Каватине было интересно выяснить, как удалось изгнать из города орды неумерших Кайрансали, а еще интереснее — послушать про Кургота Дьявольское Отродье. Она повернулась, чтобы расспросить Кбраса про гибель и освобождение города.
Он исчез.
ГЛАВА 3
К'арлайнд стоял возле рабочего стола, на котором были разложены его свитки и компоненты для заклинаний. Он смотрел, как дергар — специалист по обработке металлов — заталкивает тигель с длинными ручками в печь с темным огнем. Пот бисером усеивал плешивую голову металлурга и струйками стекал по вискам в серо-стальную щетину на щеках и подбородке. Дергар равнодушно смотрел на темный огонь, облизывающий дно керамической чаши. Он стоял настолько неподвижно, словно тело его было вырублено из серого камня. Его руки с короткими толстыми пальцами были сплошь в мелких белых пятнах — следах ожогов от капель расплавленного металла, но сжимали тигель с уверенностью солдата, держащего пику.
От магического темного огня было много жара, но совсем не было света. Языки пламени, мерцающие в печи, были черны, как пляшущие тени. Угольно-черный дым струился из трубы в верхней части печи и, закручиваясь, исчезал внутри полого сталагмита — работы Дарблета. В вершине сталагмита было проделано отверстие, чтобы выходил дым. Далее он поднимался к потолку пещеры, смешиваясь там с дымами множества других плавилен и печей. Его струи лениво вились вверх, в конце концов исчезая в однонаправленном портале в центре пещеры, выводящем его на поверхность земли.
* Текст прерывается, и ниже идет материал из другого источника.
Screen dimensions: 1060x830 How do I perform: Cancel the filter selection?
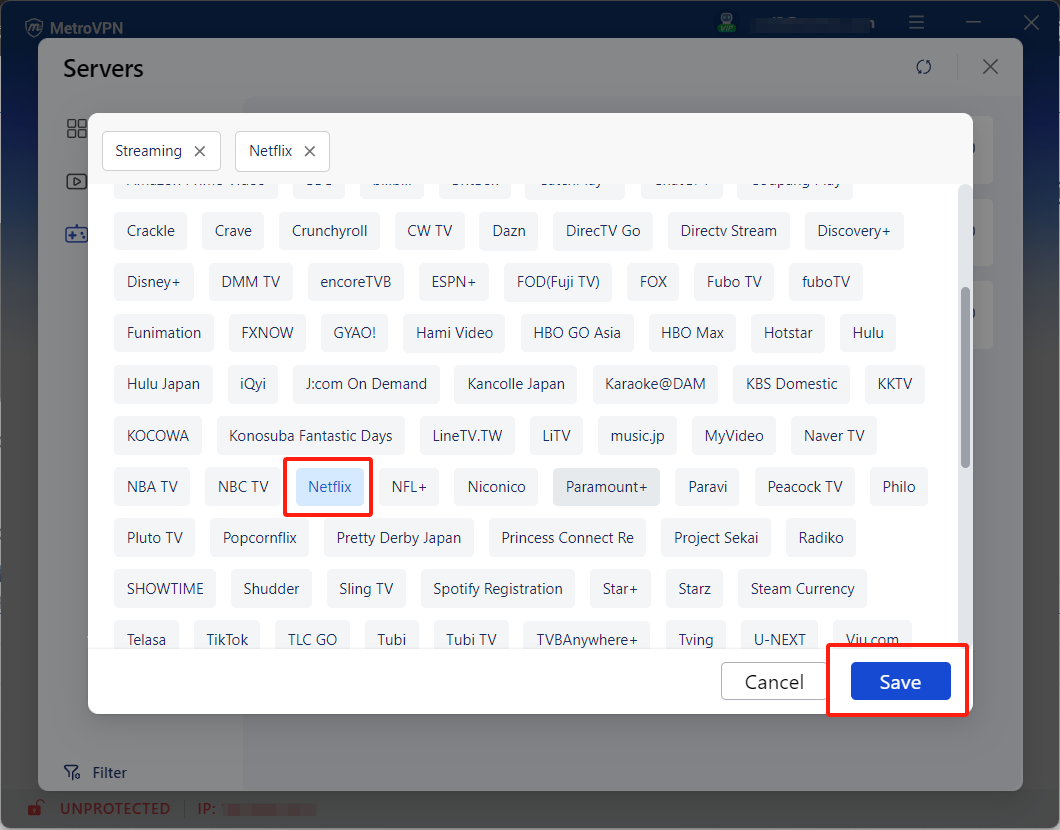tap(773, 681)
Когда медь в тигле превратилась в раскаленную жижу, Дарблет вытащил чашу из печи и покрутил ее перед К'арлайндом. Маг взял свиток и простер руку над чашей, ощущая жар, исходящий от расплавленного металла. Читая пергамент, он поочередно скрещивал пальцы, распрямлял их, от указательного до мизинца, и вновь повторял жест. Потом он сжал пальцы в кулак, словно захватывая горячее марево, висящее над чашей.
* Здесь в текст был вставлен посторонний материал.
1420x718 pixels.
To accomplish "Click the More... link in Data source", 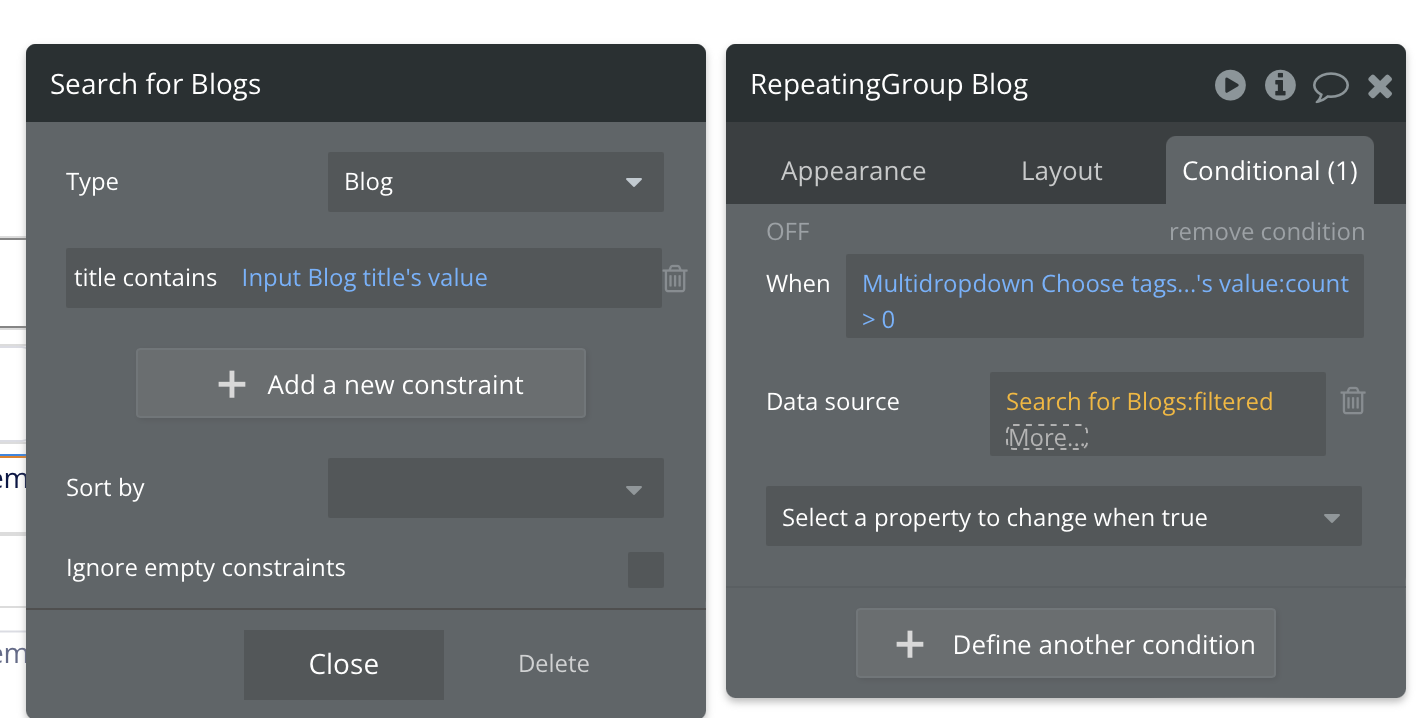I will pos(1046,438).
Когда К'арлайнд разжал кулак, фиолетовые искорки сорвались с его ладони и рассыпались по воздуху. Пораженный, он отдернул руку. Опять все то же — очередное проявление эффекта, отравляющего жизнь мудрецам из Колледжа Прорицаний. На протяжении последних двух циклов всякий раз, как кто-либо в городе творил заклинание провидения, на его руках или губах вспыхивали яркие искорки магического огня — что бывало порой до крайности неудобно, когда требовалось проделать все втайне. Похоже, это не зависело ни от силы или слабости прорицающего заклинания, ни от умения самого прорицателя, ни даже от способа прорицания. Маг, колдун, бард или клирик — результат всегда был один, если только заклинание творил дроу, — незапланированные вспышки волшебного огня. И становилось все хуже. Два цикла назад это было слабое, едва заметное мерцание; теперь оно превратилось в яркие потрескивающие искорки.